Problem to work on
Your output is to hold only the lines from the one showing "This screenshot has width=1024, height=436." through the end of the listing, exactly, with every picture excluded.

The data
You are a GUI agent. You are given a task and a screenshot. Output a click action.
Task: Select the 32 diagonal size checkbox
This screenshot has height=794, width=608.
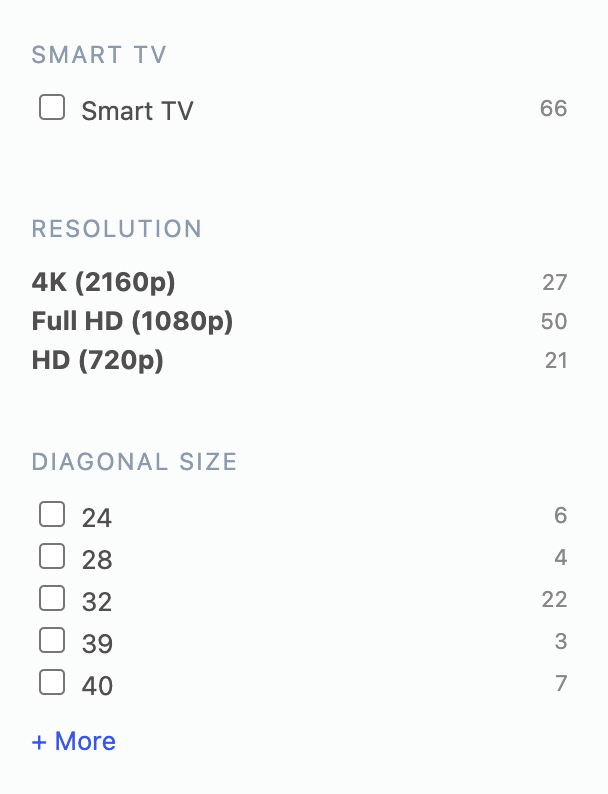(x=52, y=599)
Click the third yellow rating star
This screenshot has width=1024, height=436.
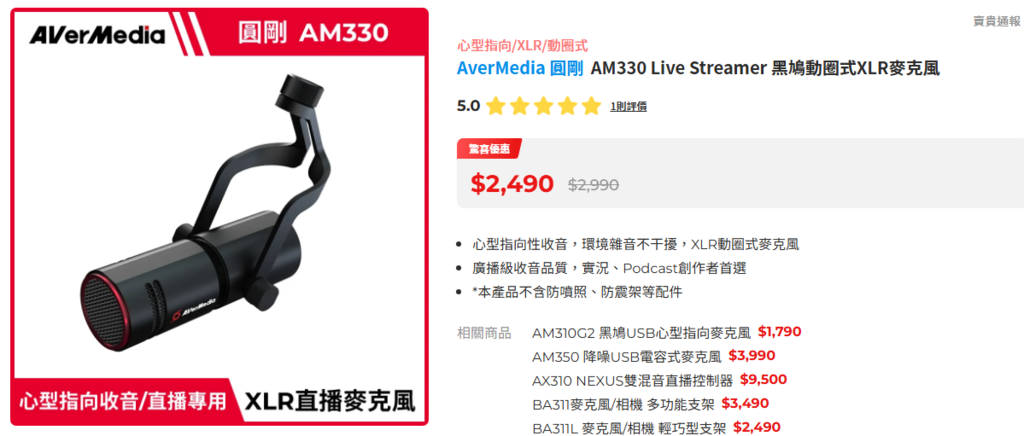[543, 106]
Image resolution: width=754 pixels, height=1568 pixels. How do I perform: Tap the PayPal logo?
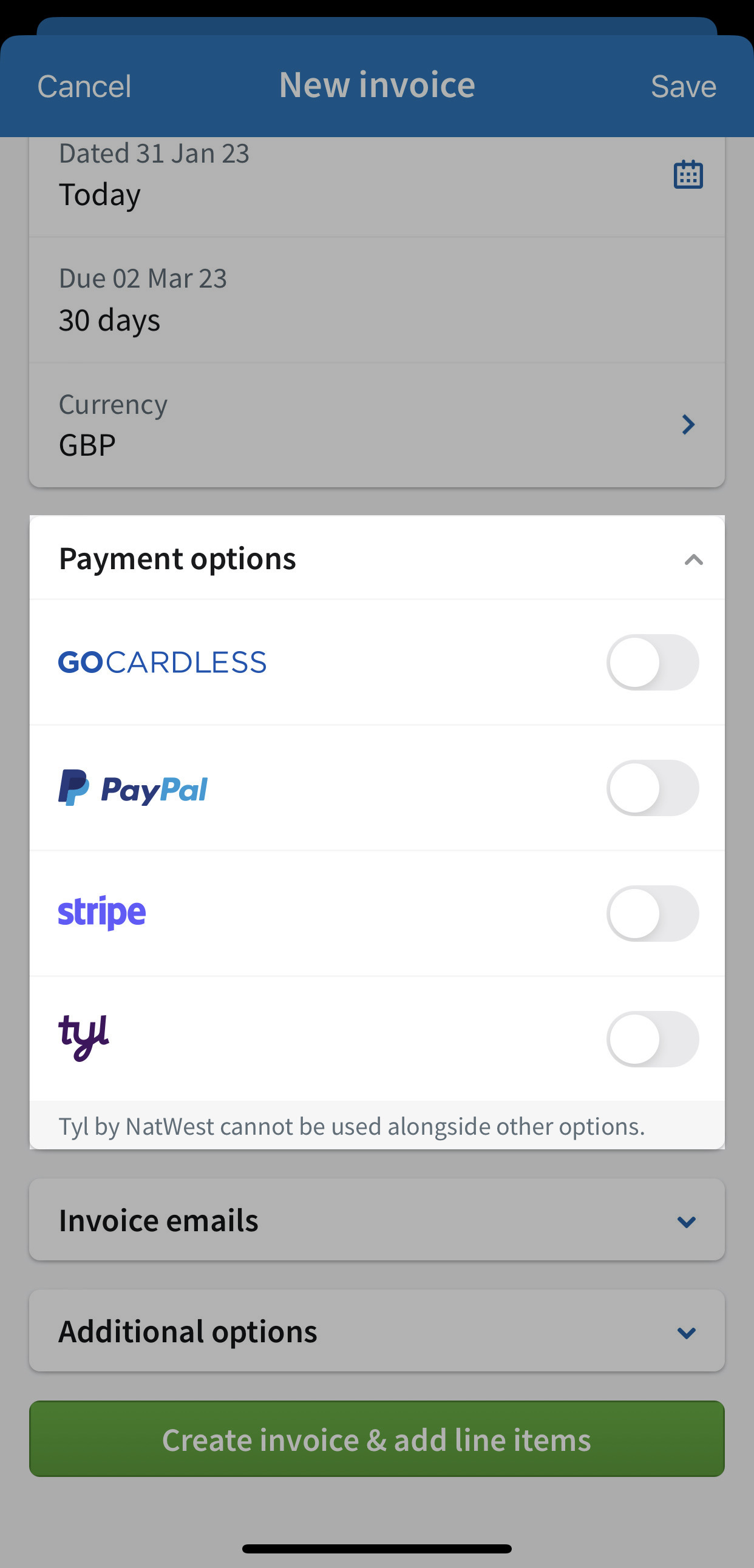133,788
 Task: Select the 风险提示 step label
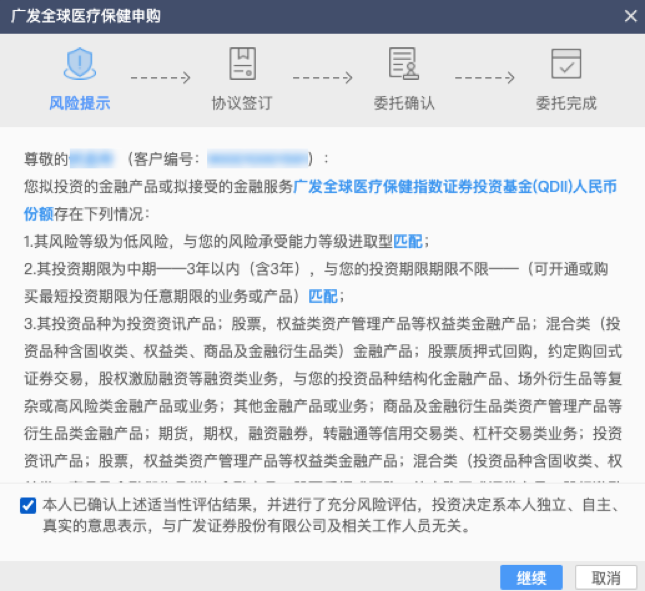click(x=79, y=103)
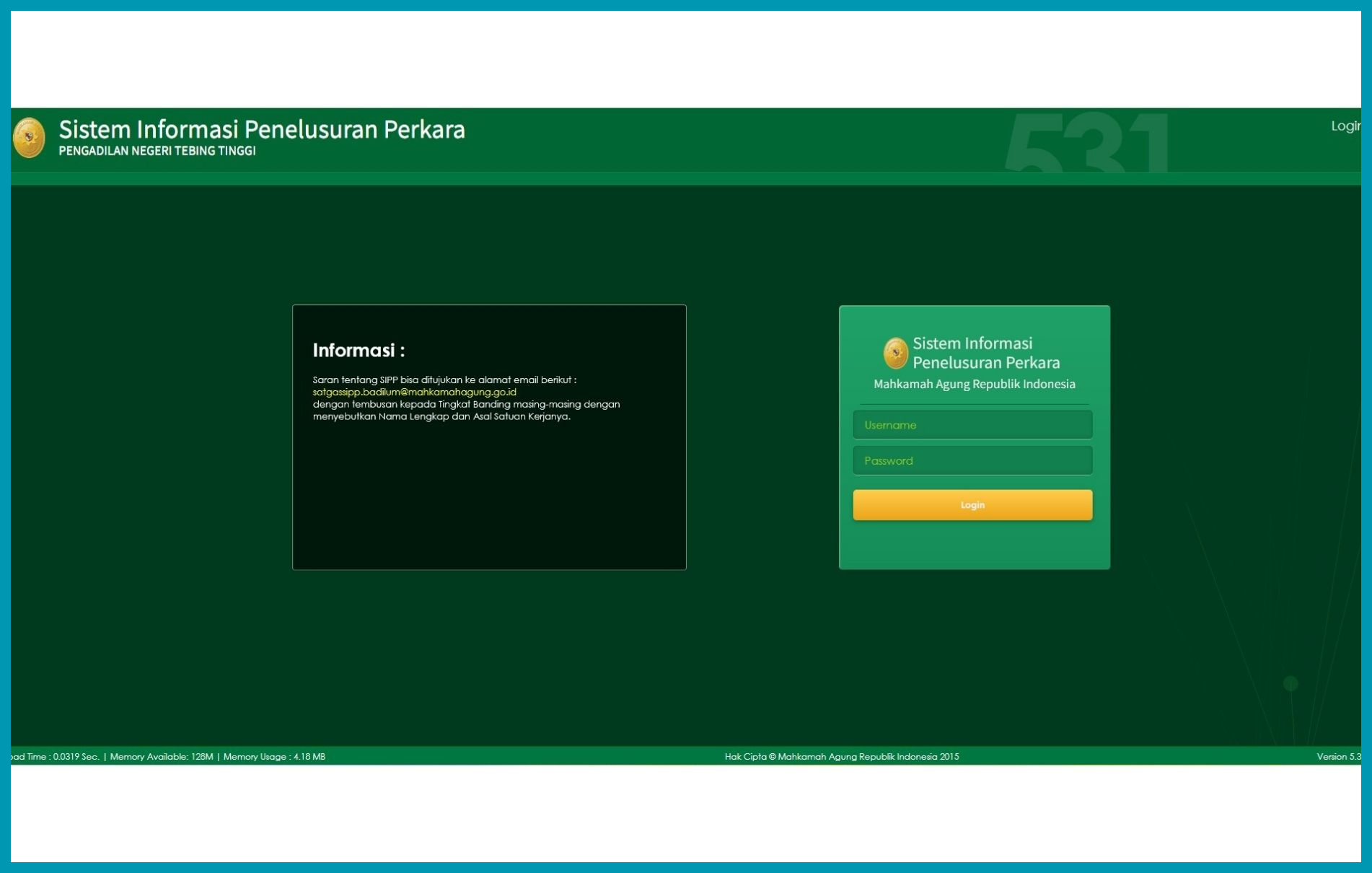Click the Version number in the footer
This screenshot has height=873, width=1372.
[x=1338, y=757]
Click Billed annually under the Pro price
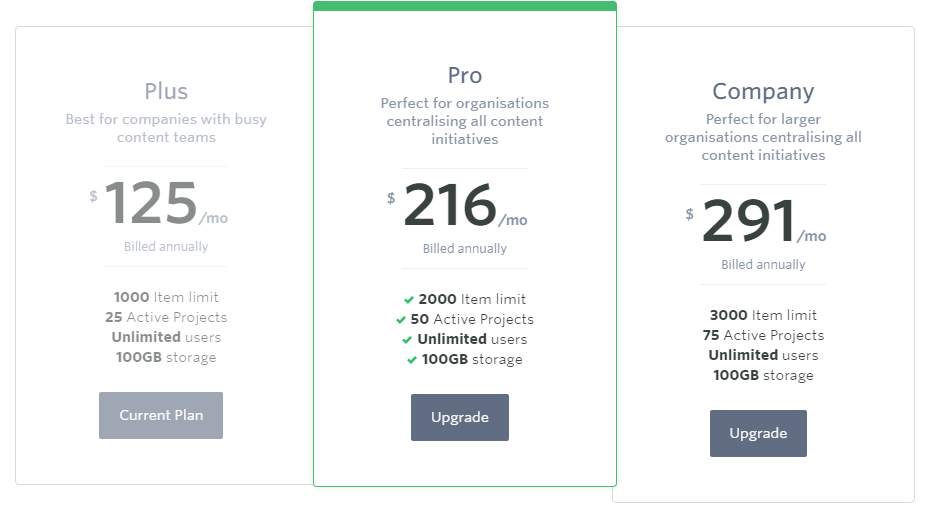The image size is (930, 519). point(465,249)
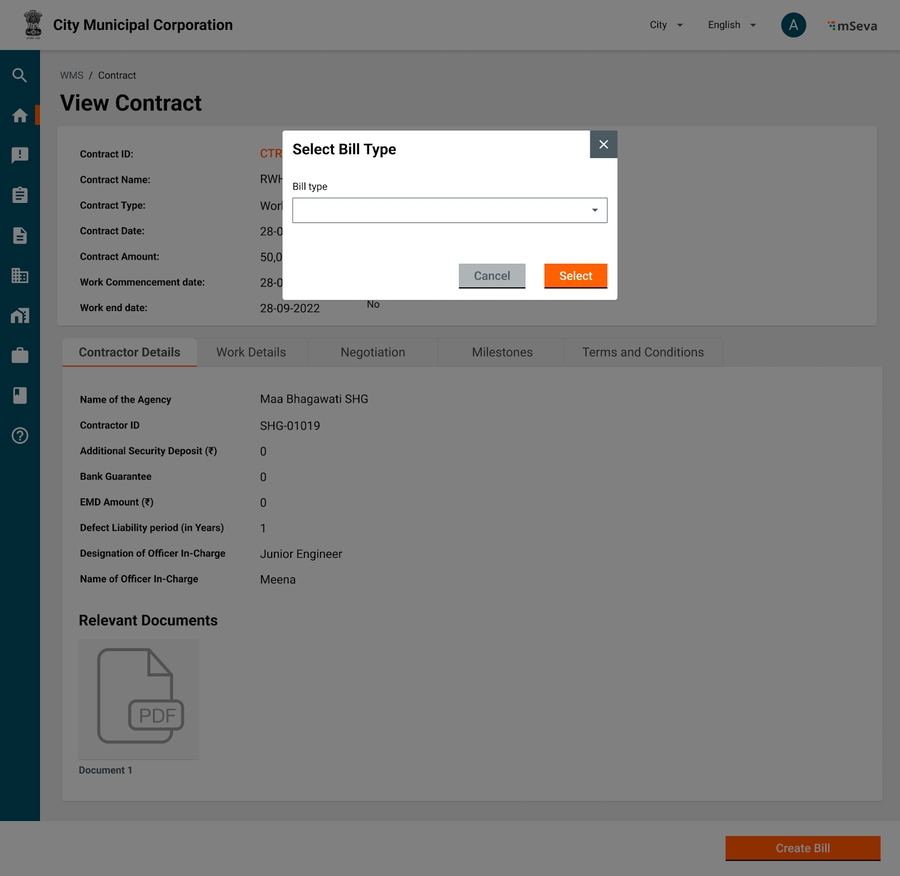Open the English language dropdown
Screen dimensions: 900x876
(x=732, y=25)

Written solution
This screenshot has width=1024, height=436.
[543, 106]
Image resolution: width=754 pixels, height=1568 pixels. How do I perform: Tap the PayPal logo?
133,788
 Task: Select the 风险提示 step label
click(x=79, y=103)
Click the Version number in the footer
This screenshot has height=873, width=1372.
[x=1338, y=757]
Click Billed annually under the Pro price
The image size is (930, 519). point(465,249)
Open the English language dropdown
Screen dimensions: 900x876
(x=732, y=25)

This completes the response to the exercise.